> _Data for processing_
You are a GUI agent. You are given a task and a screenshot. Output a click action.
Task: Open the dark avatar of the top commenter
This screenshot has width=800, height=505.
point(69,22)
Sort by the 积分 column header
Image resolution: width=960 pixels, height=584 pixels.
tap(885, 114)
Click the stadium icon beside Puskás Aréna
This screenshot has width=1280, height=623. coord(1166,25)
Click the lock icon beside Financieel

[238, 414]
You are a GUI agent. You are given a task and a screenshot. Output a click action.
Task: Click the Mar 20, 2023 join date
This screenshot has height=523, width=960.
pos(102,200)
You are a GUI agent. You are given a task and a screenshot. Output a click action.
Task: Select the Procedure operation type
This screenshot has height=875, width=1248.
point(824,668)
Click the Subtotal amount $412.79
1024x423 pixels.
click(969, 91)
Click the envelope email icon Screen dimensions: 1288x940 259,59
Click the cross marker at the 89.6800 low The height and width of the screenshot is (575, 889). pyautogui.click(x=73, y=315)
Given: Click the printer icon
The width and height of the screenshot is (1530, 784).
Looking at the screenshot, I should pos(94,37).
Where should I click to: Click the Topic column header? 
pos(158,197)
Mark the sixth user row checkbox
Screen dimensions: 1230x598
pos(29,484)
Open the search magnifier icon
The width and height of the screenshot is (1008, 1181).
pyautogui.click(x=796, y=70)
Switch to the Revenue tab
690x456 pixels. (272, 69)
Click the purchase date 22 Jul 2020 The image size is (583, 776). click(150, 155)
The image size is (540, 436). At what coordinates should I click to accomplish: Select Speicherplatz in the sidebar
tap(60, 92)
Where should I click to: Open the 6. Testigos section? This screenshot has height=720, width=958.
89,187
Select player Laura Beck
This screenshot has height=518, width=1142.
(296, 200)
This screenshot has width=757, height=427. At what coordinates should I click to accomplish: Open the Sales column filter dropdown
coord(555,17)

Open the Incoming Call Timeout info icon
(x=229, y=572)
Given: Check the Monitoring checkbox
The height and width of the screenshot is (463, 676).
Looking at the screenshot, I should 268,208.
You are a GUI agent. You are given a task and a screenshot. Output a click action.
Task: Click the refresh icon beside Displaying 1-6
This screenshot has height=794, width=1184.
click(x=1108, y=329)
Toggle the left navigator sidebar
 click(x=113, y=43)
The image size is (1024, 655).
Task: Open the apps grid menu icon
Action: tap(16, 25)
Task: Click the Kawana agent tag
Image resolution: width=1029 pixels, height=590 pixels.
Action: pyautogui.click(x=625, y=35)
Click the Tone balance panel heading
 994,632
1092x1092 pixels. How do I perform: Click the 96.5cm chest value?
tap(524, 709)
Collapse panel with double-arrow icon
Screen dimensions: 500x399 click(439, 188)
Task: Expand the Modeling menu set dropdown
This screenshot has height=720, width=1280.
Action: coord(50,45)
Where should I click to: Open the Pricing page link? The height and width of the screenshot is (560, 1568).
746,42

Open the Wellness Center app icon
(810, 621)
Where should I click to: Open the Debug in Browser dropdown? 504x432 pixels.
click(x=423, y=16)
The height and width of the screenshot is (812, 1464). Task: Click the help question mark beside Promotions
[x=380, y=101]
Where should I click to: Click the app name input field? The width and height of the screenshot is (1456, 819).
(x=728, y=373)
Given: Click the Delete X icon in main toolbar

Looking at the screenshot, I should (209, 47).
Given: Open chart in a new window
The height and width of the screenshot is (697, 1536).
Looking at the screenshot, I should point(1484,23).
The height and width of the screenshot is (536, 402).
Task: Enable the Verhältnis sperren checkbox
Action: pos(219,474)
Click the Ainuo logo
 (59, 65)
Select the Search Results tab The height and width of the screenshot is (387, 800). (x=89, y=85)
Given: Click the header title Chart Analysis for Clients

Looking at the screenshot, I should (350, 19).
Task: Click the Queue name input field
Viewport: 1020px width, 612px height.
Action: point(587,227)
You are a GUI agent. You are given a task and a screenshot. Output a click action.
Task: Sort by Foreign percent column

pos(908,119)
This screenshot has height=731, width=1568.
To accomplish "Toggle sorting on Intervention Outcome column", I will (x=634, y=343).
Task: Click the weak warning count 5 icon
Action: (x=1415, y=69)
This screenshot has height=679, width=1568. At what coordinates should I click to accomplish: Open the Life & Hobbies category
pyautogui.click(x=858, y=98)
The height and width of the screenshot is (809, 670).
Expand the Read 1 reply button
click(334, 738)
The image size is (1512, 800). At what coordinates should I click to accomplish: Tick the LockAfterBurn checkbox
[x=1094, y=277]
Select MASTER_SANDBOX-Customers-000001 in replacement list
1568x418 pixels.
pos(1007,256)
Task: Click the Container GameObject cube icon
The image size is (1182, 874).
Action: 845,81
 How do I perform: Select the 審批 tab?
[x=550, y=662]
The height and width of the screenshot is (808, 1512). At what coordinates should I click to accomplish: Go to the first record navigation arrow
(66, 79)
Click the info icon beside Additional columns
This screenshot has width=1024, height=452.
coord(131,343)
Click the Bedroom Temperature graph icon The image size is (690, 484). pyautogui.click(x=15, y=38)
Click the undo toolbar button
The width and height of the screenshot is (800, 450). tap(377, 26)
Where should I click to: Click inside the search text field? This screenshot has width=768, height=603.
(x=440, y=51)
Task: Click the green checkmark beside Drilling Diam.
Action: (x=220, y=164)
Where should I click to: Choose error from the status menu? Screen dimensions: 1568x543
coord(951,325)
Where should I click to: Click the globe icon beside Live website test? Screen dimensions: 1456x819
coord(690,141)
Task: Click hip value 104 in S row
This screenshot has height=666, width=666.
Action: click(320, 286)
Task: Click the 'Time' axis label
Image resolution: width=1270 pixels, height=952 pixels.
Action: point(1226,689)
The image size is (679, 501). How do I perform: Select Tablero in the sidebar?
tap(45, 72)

> _What the exercise asks_
Each line of the entries above that contains "date" must be copied into the answer.

> _Final answer_
Task: Click the Mar 20, 2023 join date
Click the purchase date 22 Jul 2020 The image size is (583, 776). click(150, 155)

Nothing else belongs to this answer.